BEGIN RECORDS FOR THE EXERCISE
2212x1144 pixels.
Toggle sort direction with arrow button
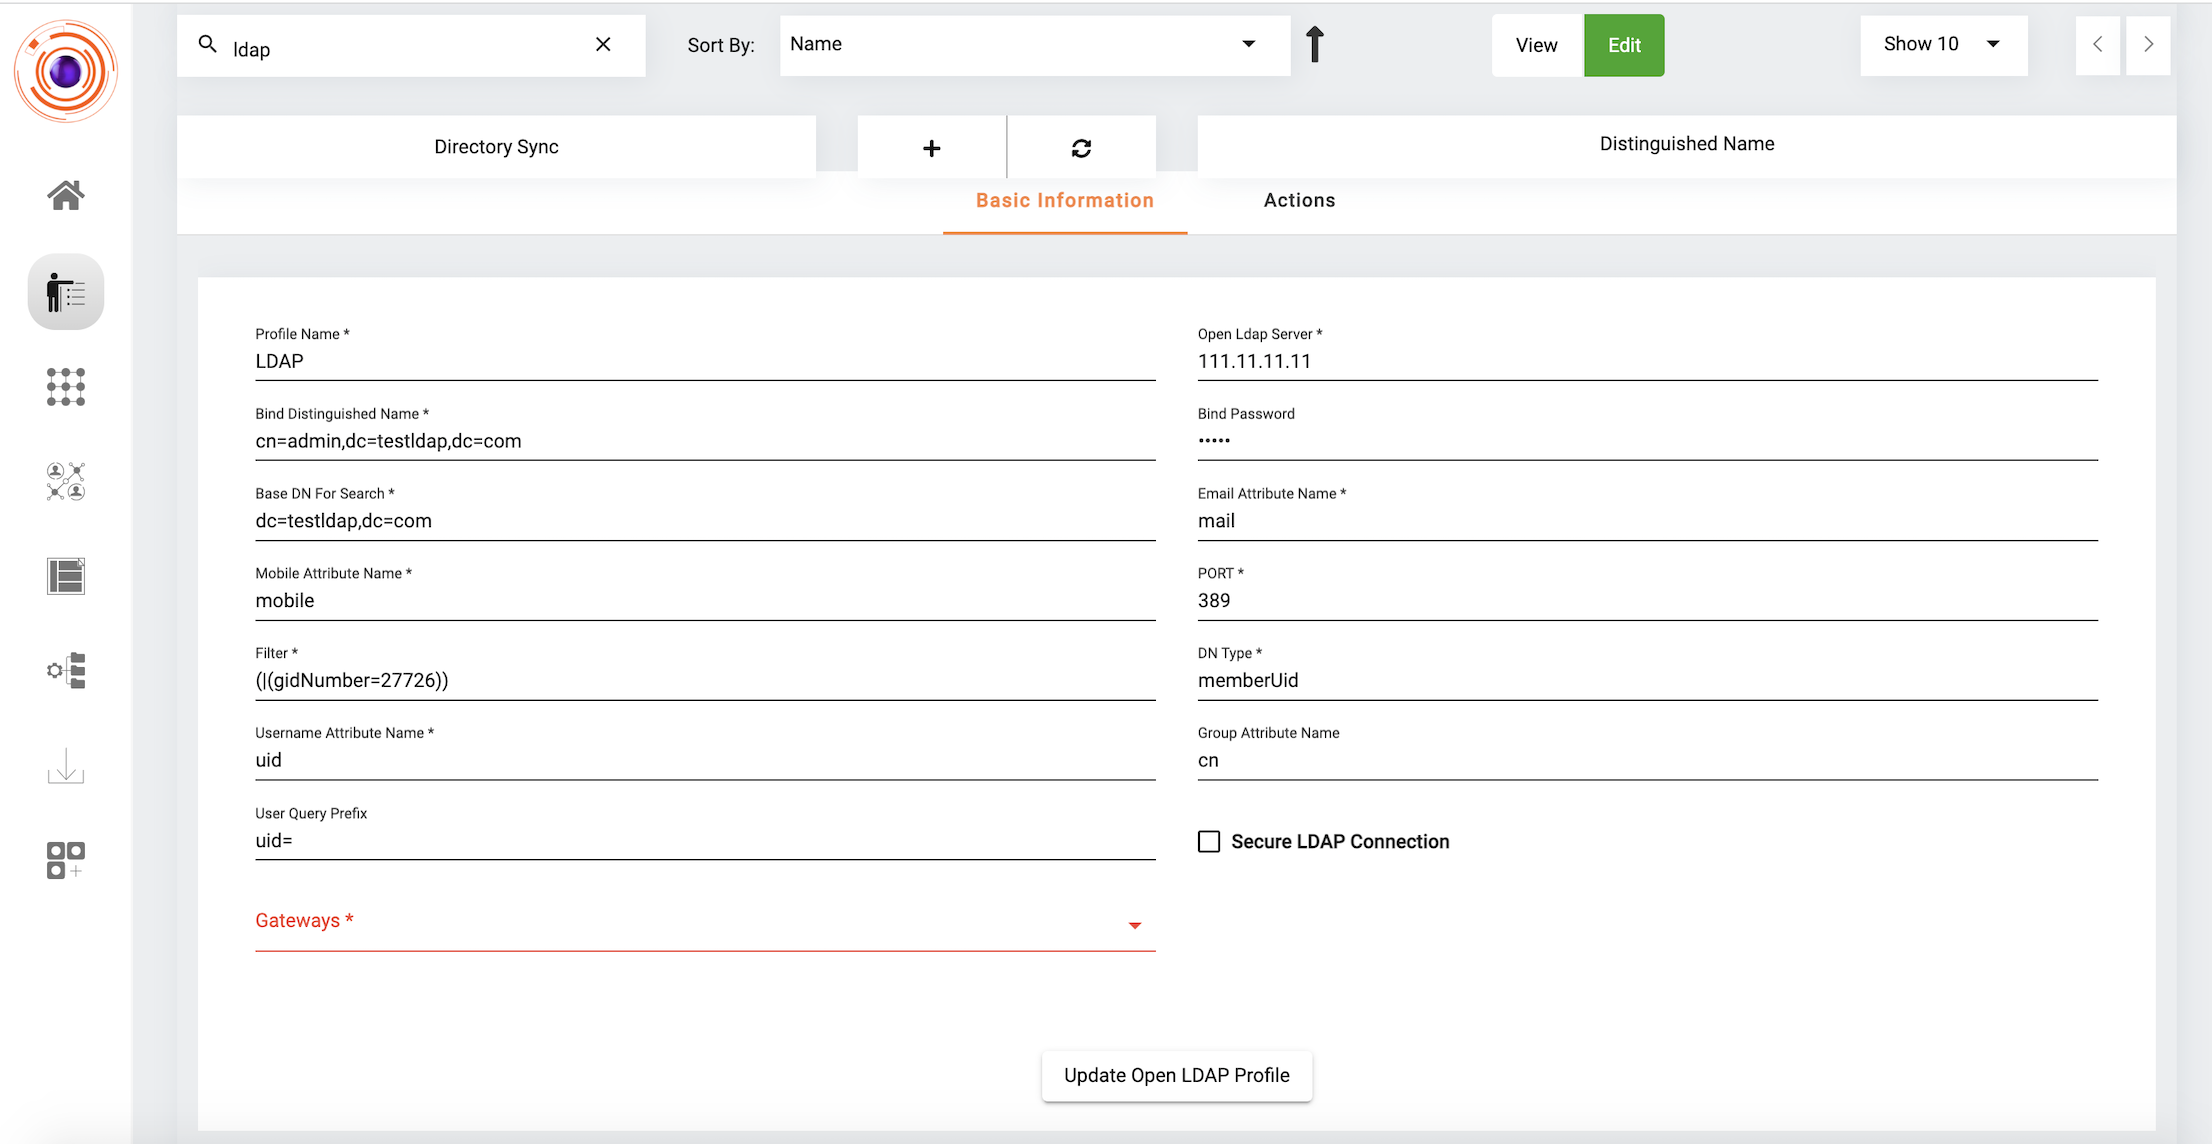click(1313, 44)
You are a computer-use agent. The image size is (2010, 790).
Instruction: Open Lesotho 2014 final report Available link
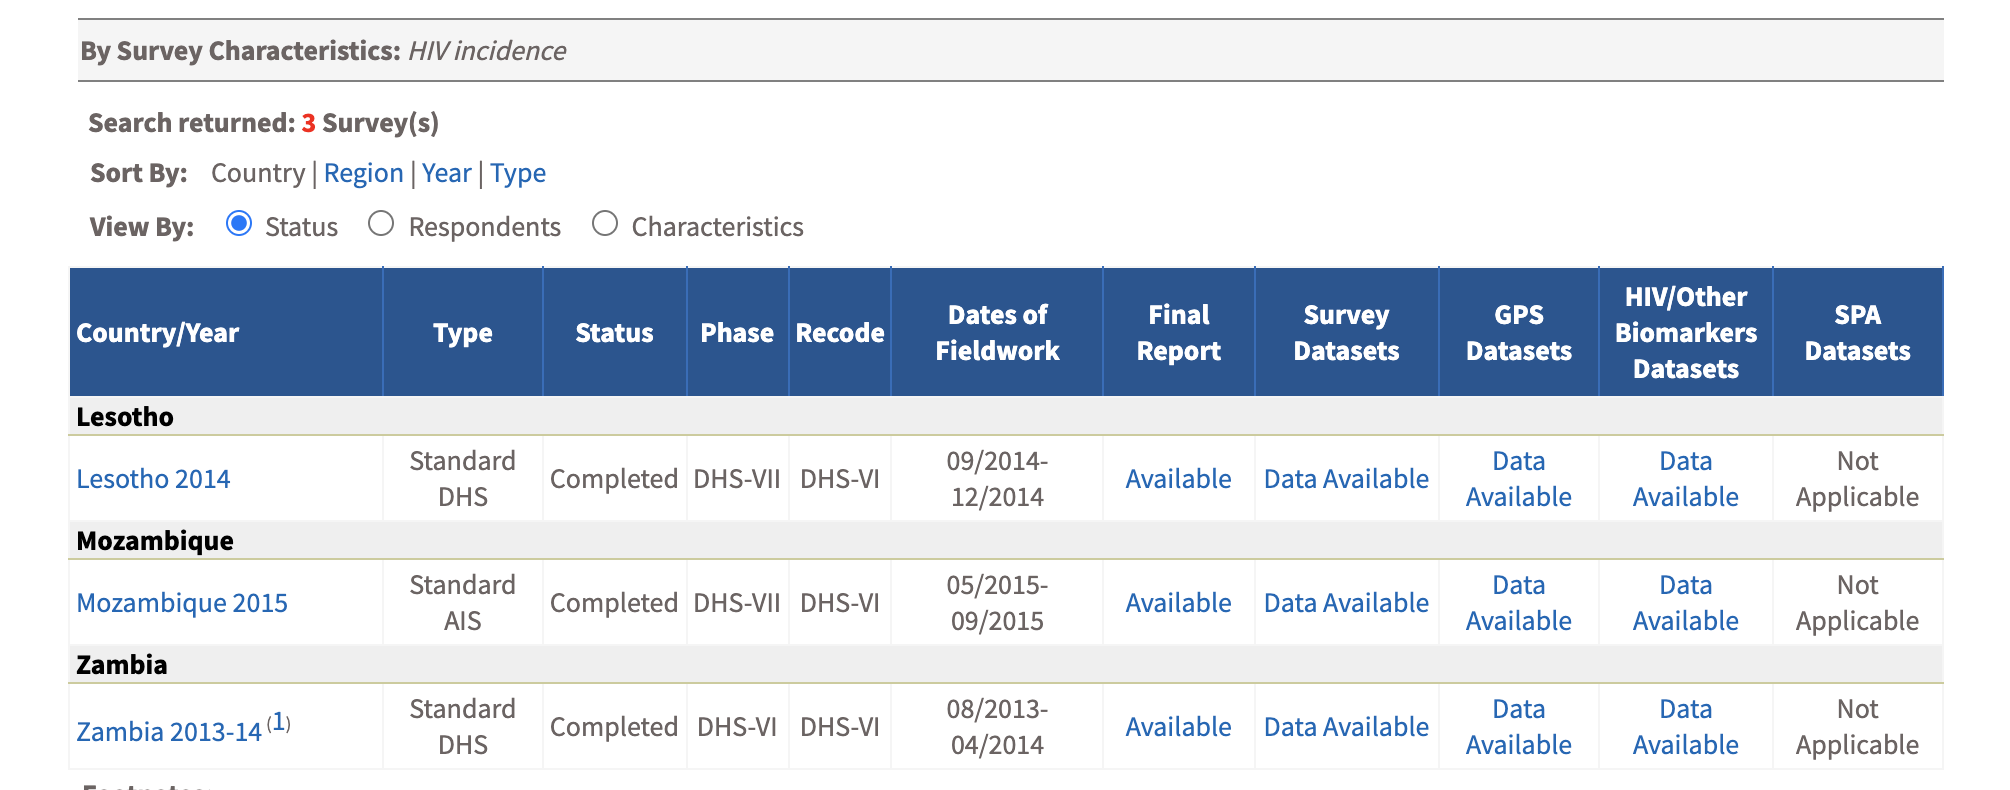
END RECORDS FOR THE EXERCISE
TO DO: A word-for-word retyping of every record is required, without the pictures.

SOLUTION FOR THIS EXERCISE:
2212x1144 pixels.
Toggle sort direction with arrow button
click(1313, 44)
You are a computer-use agent. The image size is (2010, 790).
Instruction: Open Lesotho 2014 final report Available link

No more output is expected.